Więc cóż zrobić, jak mam ochotę właśnie na chleb z cebulą? Pomyślałam, że upiekę go sama. I oto co mi wyszło:
CHLEB Z CEBULĄ
3 szklanki mąki tortowej
2 szklanki mąki pełnoziarnistej
150 g otrębów owsianych
1 czubata łyżka soli
1 łyżeczka cukru
1,5 szklanki ciepłej wody
1 szklanka ciepłego mleka
2 bardzo duże cebule
50 g (pół kostki) drożdży
olej do smażenia
białko do posmarowania wierzchu chleba
Najpierw usmażyłam cebulę. Pokroiłam ją w kostkę i zrumieniłam na oleju, doprawiłam do smaku solą. Zostawiłam, żeby przestygła. Drożdże rozpuściłam w mleku z dodatkiem cukru i 1 czubatej łyżeczki mąki, zostawiłam do wyrośnięcia.
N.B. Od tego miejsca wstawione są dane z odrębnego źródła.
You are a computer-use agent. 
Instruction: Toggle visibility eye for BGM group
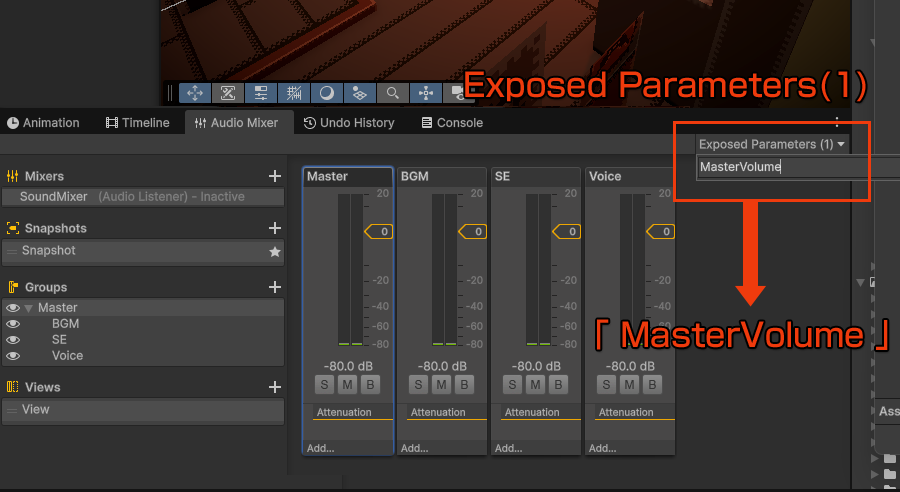pyautogui.click(x=13, y=324)
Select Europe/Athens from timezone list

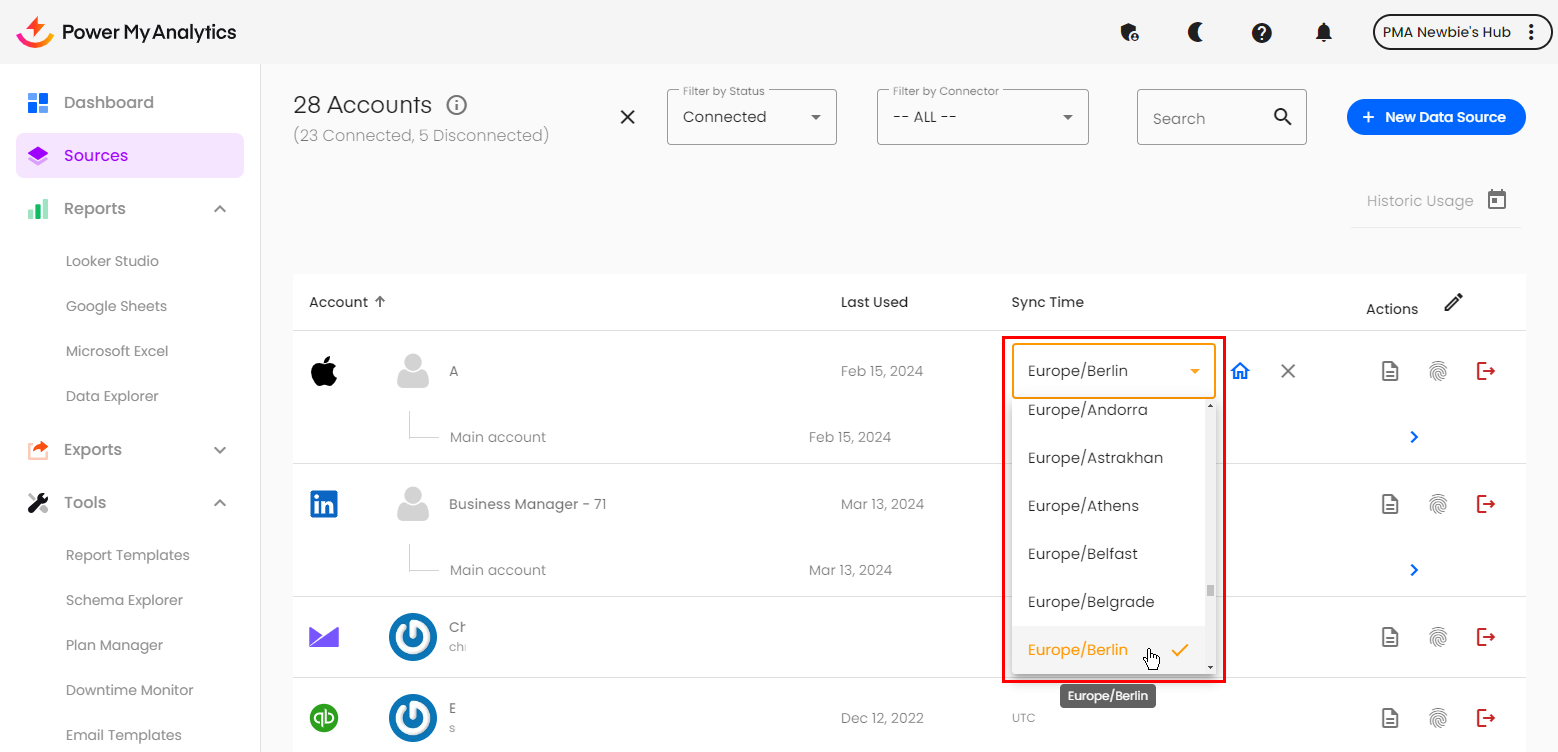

Obie mąki wymieszałam z otrębami i solą. Do mąki wlałam wodę, rozczyn drożdżowy i dodałam cebulę.
Wymieszałam, zagniotłam ciasto, przykryłam ściereczką i odstawiłam w ciepłe miejsce na około 1 godzinę do wyrośnięcia. Po tym czasie ponownie zagniotłam ciasto, przełożyłam je do wysmarowanej tłuszczem i posypanej mąką formy i ponownie zostawiłam do wyrośnięcia, ale tym razem na ok. pół godziny.
Przed pieczeniem wierzch chleba posmarowałam białkiem jaja. Piekłam w 180 stopniach przez 1,5 godziny. Żeby sprawdzić czy chleb jest już gotowy , należy po upieczeniu postukać go od spodu. Jeżeli wydaje głuchy odgłos, to chleb jest gotowy.
Przyznam, że ten chleb smakował nam najbardziej z dotychczas upieczonych przeze mnie. Moja przygoda z pieczeniem chleba trwa.